Rahat Kurd’s linguistic love for a contradictory world

2367Rahat Kurd. Cosmophilia. (Talonbooks 2015).

In the final poem of Cosmophilia, ‘Married to English,’ Rahat Kurd admits she is indeed wed to the language she has played with & broken up with other tongues throughout this collection. English is unavoidable for a poet born in Hamilton, but it’s a ‘dark fidelity’ accompanying a sense of loss for ‘gorgeous Urdu’s melting afternoons,’ & she has to ask, ‘Pitiless English, what have I become?’ After all, this language she must use is darkly imperial, & so ‘It’s true, I whisper tender Arabic curses / over lies you swore were sterling; I console myself // with half-remembered Farsi endearments.’ All this arrives after a series of poems & sequences that envelop readers in a world resisting much of what English-speakers have done to it, & a vision endowed with a Muslim woman’s understanding. This very rich world of images & sounds offers something of a gift to English-speaking Canadian readers as the poems in Cosmophilia range over history, both public & personal, theology, & family inheritances, especially on the maternal side, from the Kashmir they left behind.

In other words, as the 2nd poem declares, ‘We won’t trace our names on the walls of old Delhi, // we won’t warm our hands on the walls of old Kashan.’ Instead, despite sharing ‘Faiz in Shahid’s English’ with the dedicatee, Usamah Ansari 1985- 2008, who ‘delighted everyone with Faiz in his own Urdu,’ the two of them ‘spent all the time we would ever have // describing borders of suspicion’ & now only questions remain: ‘Who would welcome you, after Burnaby? / What language, broken, avails you now?’ And it is that sense of brokenness, in language, in inheritances, in personal & public politics that haunts the various stories inherent in the longer poems that lie between the two I’ve mentioned.

Kurd has fascinating histories to explore, not least in the title poem, which tenderly takes up & renders into words the history of an old embroidered scarf, made in the traditional Kashmir way by a man, but given unto the women of the family down through the years. It begins with its maker imagining the woman who will one day wear it somewhere far away in a distant future, & follows it through a world of machines that take away the lustre of the hand made yet also render it as ordinary as their product. Where in this world, this & other poems ask, can the aura of the handmade real still be found?

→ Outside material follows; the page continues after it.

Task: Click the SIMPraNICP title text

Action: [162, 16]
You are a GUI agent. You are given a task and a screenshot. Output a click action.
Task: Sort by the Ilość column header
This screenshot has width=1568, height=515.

Some poems develop an imaginative connection with older languages: Nastaliq script, for example, transforms into an old woman who smokes too much & tells the speaker stories of her treasured past, ending with ‘You know I lived in the breath, / in the quick movement / of human hands. What else / can satisfy the human heart?’ Others engage traditions of her faith (that may not quite be enough for a strong contemporary woman): the sequence ‘Seven Stones for Jaharat’ takes readers into the history of the stoning of the Jamarat pillars full of devils in the Hajj, but does so with an angry wit directed to both the modernization & commercialization of the event by Saudi Arabia’s rulers & the ways in which women have been marginalized & nevertheless have subverted that marginalization. Its 7 sections ranging over various times & figures makes for a wonderfully rich, sly, & allusive sequence: ‘The stone contains time before rude borders. / The stone outlasts the reign of guns and tanks.’

Many of the later poems speak to a marriage now over, how the grief attached to that loss shifts into anger, neatly turned into an array of metaphors before becoming simply ‘my anger, freezing, flickering, / burning, waiting, spiteful, bereft?’ These poems cover a lot of ground, learning ‘tajwid the art of Quran recitation,’ coming to grips with the world around her, meditating on ‘The Last Seven Minutes of L’Eclisse,’ which ends thus: ‘I tell myself again / how Mecca was founded / in the steps of a woman / frantically running seven times / between two desert hills / named for the daughters of other women, / on a hot day, in search of water.’

Cosmophilia is full of moments like that; they strike to the heart. It’s a rich & rewarding first collection by a writer I’m sure we’ll be hearing more from.